The searing epic A Prophet presents French prison life as a series of opportunities to either kill or be killed. In the beginning, 19-year-old Malik arrives in the prison system as an empty canvas; he is timid, can neither read nor write, is only vaguely aware of his Islamic heritage. He’s confused and frightened by the new world he’s forced to enter.

Like Malik, Tulsa native Mike Murphy went to prison at age 19. He was charged with possession with intent (25 hits of acid), and robbery with a firearm.

“It really wasn’t a robbery,” he says.

Murphy, a gruff, goateed 37 year-old, carries himself with the perpetually defensive swagger of an ex-con. He’s an acquaintance and a co-worker, a dignified line cook at an upscale downtown restaurant who I’m confident would have my back in a brawl.

“I pulled a gun on somebody who owed me money, and he told (the police) I robbed him.” Murphy pauses, seems to contemplate this last sentence, and follows up with a humorous, though necessary, qualifier: “I guess that’s a robbery, too.”

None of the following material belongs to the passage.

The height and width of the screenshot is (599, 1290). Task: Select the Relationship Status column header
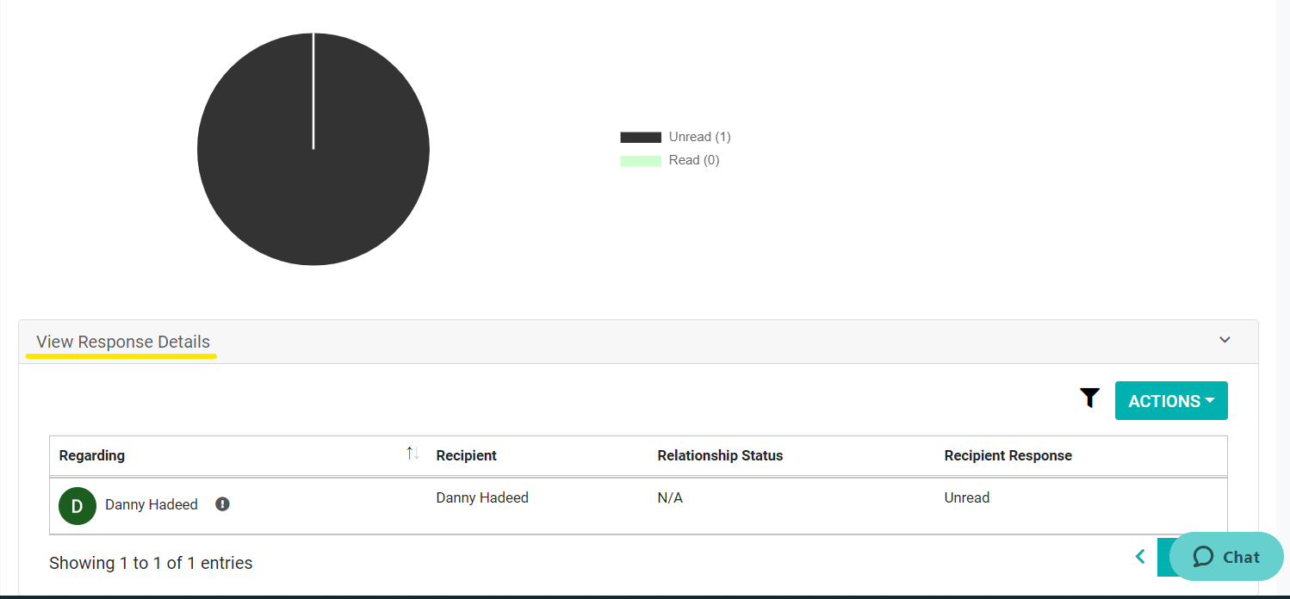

Murphy spent the next eight years in various prisons around the state—Lexington, Big Mac, Jackie Brannon, Holdenville. When he was finally released in 1999, he used his newfound freedom to further indulge an already nasty meth habit (a drug he had constant access to in prison), and spent the next seven years shooting up and fighting.

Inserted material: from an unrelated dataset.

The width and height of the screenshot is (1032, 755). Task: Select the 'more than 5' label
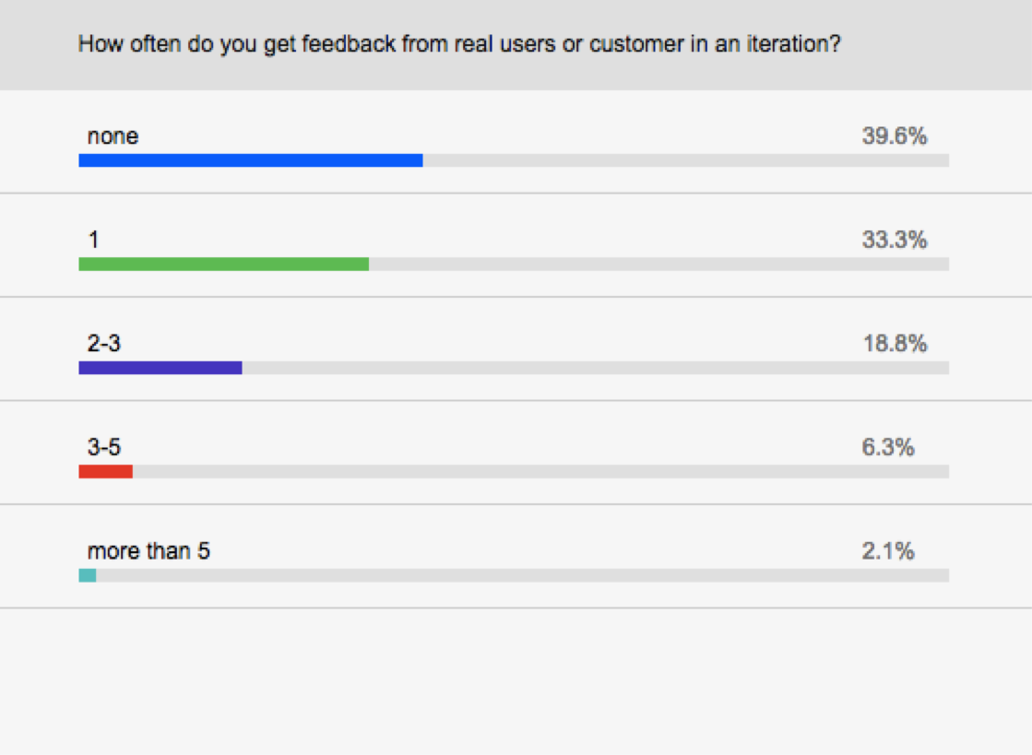pyautogui.click(x=148, y=551)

“I felt like I needed to make up for time,” he says. “I lost mostly all of my 20s. I didn’t have the opportunity to party like most people did, so it took me probably six or seven years before I actually realized, man, I gotta really stop doing all this or I’m just gonna fuckin’ end up back in there.”

Murphy cleaned himself up, started working in a local restaurant, and, in 2008, went to culinary school.

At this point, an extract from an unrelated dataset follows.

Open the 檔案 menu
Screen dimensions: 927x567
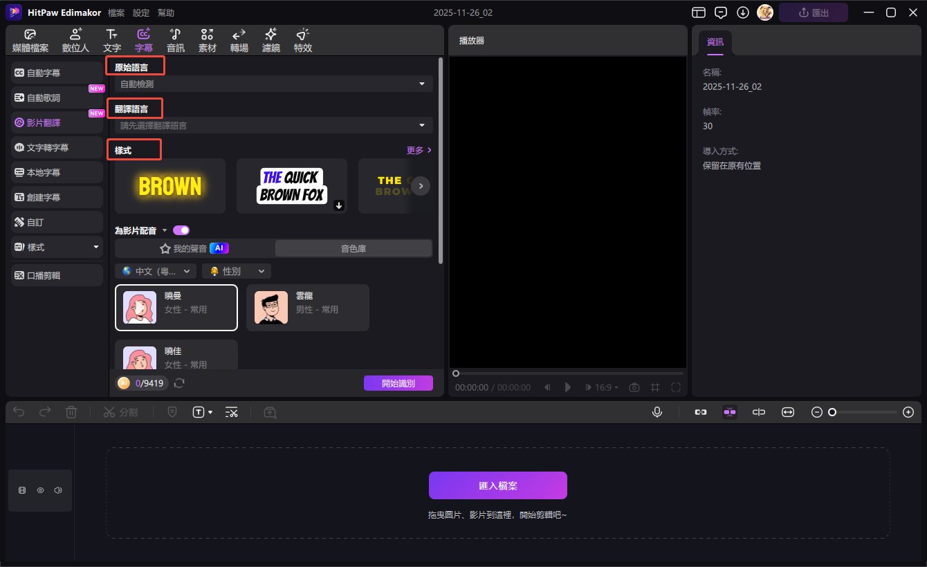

“I’m proud of myself. I’ve come a long ways, man. If you’d known me in 2000, 2001, 2002, I was a totally different person. I’d stay up for a month. Imagine that? Imagine me staying up for a month? You know I’ve got an attitude anyway, Imagine me being up for a month. It’s crazy.”

While I was cozily viewing the Circle’s latest offering—a brutal examination of social mores within the prison system– Murphy was getting hauled off to David L. Moss for drunkenly giving the finger to a passing squad car. The cop subsequently arrested Murphy, in front of Drake’s Tavern on Cherry Street, on charges of public intoxication. This was followed by a tacked-on charge for assaulting an officer whilst being processed. According to Murphy, a Correctional Officer ordered him to remove his flip-flops before entering a holding cell, to which Murphy responded: “You take them off, motherfucker.”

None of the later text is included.